Lesson 1: Don’t Be A Wall Street Fool
There are a million ways to make money in the market. Some are successful and some are not. Any succssful market operator can tell you that regardless of your trading strategy the one universal thruth to be a successful in the market is to develop and employ a sound market based trading plan. Otherwise, you will be at the mercy of your emotions which will lead to sub par results.
(For the purpose of these posts, I will atttribute any quotes to Livermore.)

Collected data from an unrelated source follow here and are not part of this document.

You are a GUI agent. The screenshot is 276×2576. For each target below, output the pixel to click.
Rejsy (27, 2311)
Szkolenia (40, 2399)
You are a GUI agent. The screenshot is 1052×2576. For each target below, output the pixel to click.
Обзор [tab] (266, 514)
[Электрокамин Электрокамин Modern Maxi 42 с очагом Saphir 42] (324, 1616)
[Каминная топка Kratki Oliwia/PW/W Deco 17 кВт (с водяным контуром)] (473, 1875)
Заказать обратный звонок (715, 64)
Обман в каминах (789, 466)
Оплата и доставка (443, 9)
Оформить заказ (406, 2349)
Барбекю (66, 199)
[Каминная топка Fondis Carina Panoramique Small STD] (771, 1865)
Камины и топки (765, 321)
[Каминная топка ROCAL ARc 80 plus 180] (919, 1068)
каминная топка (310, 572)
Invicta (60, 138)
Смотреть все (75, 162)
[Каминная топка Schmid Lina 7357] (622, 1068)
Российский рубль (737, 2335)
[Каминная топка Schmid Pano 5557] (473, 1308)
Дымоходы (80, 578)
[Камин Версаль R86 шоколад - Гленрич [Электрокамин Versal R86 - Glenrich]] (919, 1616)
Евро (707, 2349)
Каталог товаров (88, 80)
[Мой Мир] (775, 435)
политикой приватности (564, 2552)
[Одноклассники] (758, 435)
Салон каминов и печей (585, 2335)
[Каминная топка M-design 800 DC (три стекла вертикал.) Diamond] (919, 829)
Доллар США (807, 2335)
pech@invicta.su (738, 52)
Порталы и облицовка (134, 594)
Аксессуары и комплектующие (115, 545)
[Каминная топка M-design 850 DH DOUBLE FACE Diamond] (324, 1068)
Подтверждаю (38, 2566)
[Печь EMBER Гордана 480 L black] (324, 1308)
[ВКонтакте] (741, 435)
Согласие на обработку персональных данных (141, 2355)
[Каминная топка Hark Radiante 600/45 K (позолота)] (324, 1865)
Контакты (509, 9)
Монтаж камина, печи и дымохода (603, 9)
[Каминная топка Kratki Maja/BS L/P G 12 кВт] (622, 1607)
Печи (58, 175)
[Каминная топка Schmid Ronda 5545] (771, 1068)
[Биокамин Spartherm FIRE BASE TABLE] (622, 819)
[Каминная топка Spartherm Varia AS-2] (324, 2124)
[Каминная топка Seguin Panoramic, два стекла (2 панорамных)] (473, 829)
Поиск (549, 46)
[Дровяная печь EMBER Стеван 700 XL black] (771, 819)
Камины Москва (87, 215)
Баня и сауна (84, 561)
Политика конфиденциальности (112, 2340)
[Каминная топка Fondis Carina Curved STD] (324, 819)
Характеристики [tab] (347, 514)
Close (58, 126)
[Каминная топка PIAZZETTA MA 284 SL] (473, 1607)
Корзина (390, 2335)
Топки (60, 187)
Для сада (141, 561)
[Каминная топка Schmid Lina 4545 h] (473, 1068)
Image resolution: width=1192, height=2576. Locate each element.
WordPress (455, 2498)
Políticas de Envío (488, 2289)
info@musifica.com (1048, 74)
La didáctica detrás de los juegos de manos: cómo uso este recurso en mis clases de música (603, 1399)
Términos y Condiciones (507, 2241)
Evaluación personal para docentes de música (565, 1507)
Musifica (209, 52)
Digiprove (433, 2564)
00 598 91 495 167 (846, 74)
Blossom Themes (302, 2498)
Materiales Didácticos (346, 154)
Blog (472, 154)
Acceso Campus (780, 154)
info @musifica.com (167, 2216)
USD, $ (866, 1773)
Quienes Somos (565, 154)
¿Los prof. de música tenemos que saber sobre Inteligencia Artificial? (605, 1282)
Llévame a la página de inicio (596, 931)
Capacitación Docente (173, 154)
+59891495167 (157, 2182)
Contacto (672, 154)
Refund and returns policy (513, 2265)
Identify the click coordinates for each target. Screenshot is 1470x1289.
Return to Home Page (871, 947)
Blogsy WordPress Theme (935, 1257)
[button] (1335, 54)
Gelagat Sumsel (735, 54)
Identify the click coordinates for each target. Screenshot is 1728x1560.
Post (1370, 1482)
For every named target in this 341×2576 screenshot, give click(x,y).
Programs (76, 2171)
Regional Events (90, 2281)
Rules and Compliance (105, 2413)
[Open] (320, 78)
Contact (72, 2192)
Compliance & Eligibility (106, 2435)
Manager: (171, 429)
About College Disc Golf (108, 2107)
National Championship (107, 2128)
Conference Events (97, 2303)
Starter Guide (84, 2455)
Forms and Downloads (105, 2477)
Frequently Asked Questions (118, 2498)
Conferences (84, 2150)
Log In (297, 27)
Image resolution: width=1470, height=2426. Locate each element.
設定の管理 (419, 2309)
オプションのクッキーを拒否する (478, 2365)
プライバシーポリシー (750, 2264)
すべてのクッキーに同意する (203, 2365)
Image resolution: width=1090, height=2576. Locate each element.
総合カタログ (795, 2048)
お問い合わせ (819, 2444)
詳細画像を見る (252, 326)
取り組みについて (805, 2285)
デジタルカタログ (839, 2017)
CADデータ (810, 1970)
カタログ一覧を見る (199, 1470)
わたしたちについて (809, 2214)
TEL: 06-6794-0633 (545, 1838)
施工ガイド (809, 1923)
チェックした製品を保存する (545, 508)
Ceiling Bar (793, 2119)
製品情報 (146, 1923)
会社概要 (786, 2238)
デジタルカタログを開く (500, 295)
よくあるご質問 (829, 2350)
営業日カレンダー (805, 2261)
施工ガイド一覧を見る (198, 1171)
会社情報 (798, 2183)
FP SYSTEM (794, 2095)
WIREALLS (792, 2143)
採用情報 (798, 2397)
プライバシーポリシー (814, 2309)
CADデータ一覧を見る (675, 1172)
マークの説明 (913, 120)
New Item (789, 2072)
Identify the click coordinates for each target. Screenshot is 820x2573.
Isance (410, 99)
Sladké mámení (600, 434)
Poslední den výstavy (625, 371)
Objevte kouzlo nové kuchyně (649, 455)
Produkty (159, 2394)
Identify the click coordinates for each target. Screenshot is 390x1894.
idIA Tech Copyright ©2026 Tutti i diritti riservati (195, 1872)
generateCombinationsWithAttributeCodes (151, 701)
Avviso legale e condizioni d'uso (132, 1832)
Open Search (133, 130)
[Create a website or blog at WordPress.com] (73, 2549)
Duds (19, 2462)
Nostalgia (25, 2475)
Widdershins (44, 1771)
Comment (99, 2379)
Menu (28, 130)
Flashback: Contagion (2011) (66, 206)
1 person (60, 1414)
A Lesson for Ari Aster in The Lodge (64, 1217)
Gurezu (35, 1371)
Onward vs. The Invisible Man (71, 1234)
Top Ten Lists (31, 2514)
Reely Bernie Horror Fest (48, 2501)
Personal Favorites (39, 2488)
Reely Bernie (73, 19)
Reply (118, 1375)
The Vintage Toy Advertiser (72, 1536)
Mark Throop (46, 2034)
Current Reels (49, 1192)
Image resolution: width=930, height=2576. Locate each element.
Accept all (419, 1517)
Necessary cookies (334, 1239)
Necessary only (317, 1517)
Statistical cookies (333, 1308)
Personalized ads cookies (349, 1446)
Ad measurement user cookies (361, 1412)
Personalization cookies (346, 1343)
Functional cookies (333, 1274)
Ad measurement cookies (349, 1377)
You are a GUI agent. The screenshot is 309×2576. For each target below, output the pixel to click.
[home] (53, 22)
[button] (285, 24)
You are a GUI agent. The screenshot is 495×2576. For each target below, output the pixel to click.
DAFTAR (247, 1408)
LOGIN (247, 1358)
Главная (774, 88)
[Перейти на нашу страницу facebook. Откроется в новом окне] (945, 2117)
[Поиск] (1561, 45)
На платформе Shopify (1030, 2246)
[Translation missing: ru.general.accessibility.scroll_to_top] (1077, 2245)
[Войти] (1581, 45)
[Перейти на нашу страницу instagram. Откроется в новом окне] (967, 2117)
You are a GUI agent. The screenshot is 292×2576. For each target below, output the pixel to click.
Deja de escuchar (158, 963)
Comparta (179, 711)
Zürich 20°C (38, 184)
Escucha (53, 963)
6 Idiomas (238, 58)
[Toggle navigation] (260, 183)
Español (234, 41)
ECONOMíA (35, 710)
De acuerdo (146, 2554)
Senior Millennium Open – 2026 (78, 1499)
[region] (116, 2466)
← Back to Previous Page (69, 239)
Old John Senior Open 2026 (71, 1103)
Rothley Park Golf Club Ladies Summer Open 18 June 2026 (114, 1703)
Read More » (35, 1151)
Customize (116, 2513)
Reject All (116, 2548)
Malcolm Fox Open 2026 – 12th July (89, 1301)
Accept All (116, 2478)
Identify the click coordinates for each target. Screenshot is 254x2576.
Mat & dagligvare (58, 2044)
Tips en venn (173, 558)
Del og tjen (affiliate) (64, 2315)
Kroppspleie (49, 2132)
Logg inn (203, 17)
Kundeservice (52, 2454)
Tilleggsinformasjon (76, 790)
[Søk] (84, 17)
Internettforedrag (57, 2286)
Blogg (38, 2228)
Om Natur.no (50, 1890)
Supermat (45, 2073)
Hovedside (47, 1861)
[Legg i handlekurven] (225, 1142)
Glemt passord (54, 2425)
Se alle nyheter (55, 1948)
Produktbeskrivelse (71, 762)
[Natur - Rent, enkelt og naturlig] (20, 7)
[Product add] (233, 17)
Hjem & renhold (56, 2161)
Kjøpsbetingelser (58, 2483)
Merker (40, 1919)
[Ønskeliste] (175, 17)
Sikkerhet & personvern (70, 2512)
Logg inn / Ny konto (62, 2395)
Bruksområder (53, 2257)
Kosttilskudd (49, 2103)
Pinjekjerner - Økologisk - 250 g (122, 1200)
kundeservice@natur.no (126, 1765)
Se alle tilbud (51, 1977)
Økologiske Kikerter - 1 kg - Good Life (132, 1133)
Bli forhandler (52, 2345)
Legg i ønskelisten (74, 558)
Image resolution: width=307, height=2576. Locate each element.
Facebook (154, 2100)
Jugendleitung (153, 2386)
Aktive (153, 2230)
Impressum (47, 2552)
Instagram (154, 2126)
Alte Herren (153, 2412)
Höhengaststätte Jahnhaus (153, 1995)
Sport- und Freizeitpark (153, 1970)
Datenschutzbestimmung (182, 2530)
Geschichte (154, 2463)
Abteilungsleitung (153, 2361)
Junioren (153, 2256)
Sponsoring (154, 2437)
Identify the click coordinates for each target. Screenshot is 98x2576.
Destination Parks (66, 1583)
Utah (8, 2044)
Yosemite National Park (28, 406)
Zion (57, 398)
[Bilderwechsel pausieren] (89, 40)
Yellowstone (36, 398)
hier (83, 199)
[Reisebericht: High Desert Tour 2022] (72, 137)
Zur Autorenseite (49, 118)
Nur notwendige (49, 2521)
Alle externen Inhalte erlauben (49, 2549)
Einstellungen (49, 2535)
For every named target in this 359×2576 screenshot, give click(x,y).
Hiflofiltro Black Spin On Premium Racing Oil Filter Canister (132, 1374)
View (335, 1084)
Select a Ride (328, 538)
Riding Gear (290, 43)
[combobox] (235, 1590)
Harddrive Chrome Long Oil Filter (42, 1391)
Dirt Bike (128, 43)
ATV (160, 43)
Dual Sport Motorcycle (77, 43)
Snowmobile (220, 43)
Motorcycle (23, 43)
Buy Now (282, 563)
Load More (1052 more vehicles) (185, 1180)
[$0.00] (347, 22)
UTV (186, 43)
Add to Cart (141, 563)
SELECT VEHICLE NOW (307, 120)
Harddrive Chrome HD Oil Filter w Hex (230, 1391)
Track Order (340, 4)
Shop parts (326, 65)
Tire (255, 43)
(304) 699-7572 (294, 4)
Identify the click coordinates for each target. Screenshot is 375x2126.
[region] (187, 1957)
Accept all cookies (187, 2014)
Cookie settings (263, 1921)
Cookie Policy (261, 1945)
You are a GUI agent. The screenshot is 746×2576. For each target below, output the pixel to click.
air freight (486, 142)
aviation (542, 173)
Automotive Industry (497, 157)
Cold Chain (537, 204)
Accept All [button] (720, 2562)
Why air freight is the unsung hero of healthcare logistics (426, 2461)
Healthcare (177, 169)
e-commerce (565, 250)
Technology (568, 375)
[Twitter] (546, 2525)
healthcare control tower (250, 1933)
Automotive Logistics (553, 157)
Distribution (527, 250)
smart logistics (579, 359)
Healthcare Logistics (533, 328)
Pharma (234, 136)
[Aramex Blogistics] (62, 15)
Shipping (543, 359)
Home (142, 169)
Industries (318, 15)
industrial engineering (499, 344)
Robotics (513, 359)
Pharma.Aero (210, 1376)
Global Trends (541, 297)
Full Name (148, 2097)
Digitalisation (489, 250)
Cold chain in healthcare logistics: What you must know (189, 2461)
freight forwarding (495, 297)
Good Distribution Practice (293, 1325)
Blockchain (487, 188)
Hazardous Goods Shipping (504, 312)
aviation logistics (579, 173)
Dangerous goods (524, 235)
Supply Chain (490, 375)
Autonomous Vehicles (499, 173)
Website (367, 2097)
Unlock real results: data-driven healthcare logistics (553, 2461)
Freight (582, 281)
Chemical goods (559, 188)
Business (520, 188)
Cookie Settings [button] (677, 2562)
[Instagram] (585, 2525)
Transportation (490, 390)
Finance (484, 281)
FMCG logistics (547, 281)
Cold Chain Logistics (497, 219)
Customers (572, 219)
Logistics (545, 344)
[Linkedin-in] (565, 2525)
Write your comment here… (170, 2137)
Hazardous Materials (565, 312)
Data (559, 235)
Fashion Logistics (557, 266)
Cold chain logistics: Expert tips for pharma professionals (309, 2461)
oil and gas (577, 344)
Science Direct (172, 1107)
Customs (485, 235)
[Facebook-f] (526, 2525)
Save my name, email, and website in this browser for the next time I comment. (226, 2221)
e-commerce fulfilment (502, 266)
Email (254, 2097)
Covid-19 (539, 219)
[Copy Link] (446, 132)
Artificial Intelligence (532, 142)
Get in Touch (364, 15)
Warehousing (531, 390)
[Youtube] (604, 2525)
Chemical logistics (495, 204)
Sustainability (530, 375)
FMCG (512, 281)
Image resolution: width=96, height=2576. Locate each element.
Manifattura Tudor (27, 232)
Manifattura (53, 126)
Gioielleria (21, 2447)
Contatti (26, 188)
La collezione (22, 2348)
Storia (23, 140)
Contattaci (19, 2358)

“My plan of trading was sound enough and won oftener than it lost. If I had stuck to it I’d have been right perhaps as often as seven out of ten times. In fact, I always made money when I was sure I was right before I began. What beat me was not having brains enough to stick to my own game–that is, to play the market only when I was satisfied that precedents favored my play. There is a time for all things, but I didn’t know it. And that is precisely what beats so many men in Wall Street who are very far from being in the sucker class. There is the plain fool, who does the wrong thing at all times everywhere, but there is the Wall Street fool, who thinks he must trade all the time. No man can always have adequate reasons for buying or selling stocks daily–or sufficient knowledge to make his play an intelligent play.
I proved it. Whenever I read the tape by the light of experience I made money, but when I made plain fool play I had to lose. I was no exception, was I? There was the huge quotation board staring me in the face, and the ticker going on and people trading and watching their tickets turn into cash or into waste paper. Of course I let the craving for excitement get the better of my judgment. In a bucket shop where your margin is a shoestring you don’t play for long pulls. You are wiped out too easily and quickly. The desire for constant action irrespective of underlying conditions is responsible for many losses in Wall Street even among the professionals, who feel that they must take home some money every day, as though they were working for regular wages….A stock operator has to fight a lot of expensive enemies within himself.”
Lesson 1: Don’ be a Wall Street Fool!
Develop a sound market tested trading plan, then trade your plan. Always remember there are times to be long; times to short and times to be flat. Write it down, it is VERY TRUE!!!